From a dramaturgical perspective, the most interesting thing about this subplot is how smoothly the show slots it into an episode that was, almost from top to bottom, about secrets and who is asked to carry their burdens. For Paul Krendler, the secret is allowing himself to fall off the wagon in order to stay in the good graces of his laywer-slash-blackmailer Hudlin, who himself is threatening to out the secret of Paul’s estranged wife Mandy’s own problem drinking. Paul tells Clark rather than his own sponsor; Clark argues that Paul was just looking for an excuse to relapse.
For Clark, the secret is the immigration status of his confidential informant’s boyfriend, which he uses as leverage to wheedle information out of her, much to the chagrin of his fellow agent Esquivel.
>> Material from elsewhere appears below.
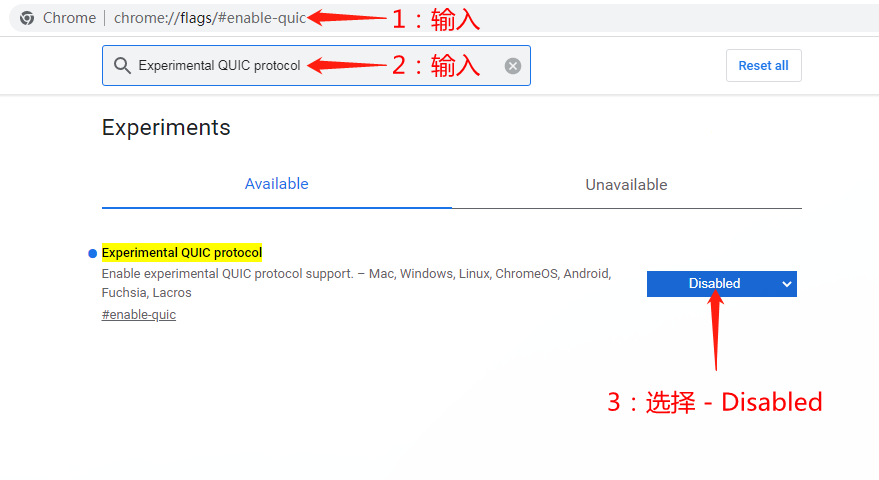The image size is (879, 480).
Task: Click the blue modified-flag dot indicator
Action: click(x=92, y=253)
But this secret comes back to bite him in the form of the dead body of the informant, whose body has been staged to look like a suicide, most likely by Hudlin, the very person against whom she was informing. Clark has been playing with fire, the argument seems to be; it was only a matter of time before someone got burned.
For Esquivel, the secret is his past as a military sniper, which he fears would alienate his girlfriend, who was a paramedic during the worst mass shooting in America up until that time. (It now ranks fifth; USA! USA!) Clarice attempts to reassure him — somewhat naïvely, let’s be honest here — that there’s a difference between a killer and a soldier; Esquivel himself is not so sure. (Full disclosure: Neither am I.)
For Ardelia Mapp, the secret is not just the burden of discrimination that the FBI places on all its Black agents, but the need to use Clarice as a counterexample to make the Black Coalition’s lawsuit against the Bureau stick. Ardelia gives Clarice a heads up at the end of the episode, and Clarice is okay with it. But the lawyer on the case is himself a veteran of a discrimination lawsuit within the Bureau, regarding Latinx agents; despite the suit’s success, the climate that resulted was so hostile that he and most of the other agents involved left the FBI soon after. Hardly an inspiring example.
And for Catherine Martin, who finally emerges from seclusion in her family home only to get re-dumped by the man she’d been seeing when Bill kidnapped her — well, hers is the biggest secret of all: She plans to find and kill Bill’s abusive mother. Will the hunted become the hunter, or will Clarice intervene in time? That the question is engaging at all is a testament to Clarice’s writing, which always seems to be a hair more inventive than it needs to be and a lot more good-hearted than it has to be.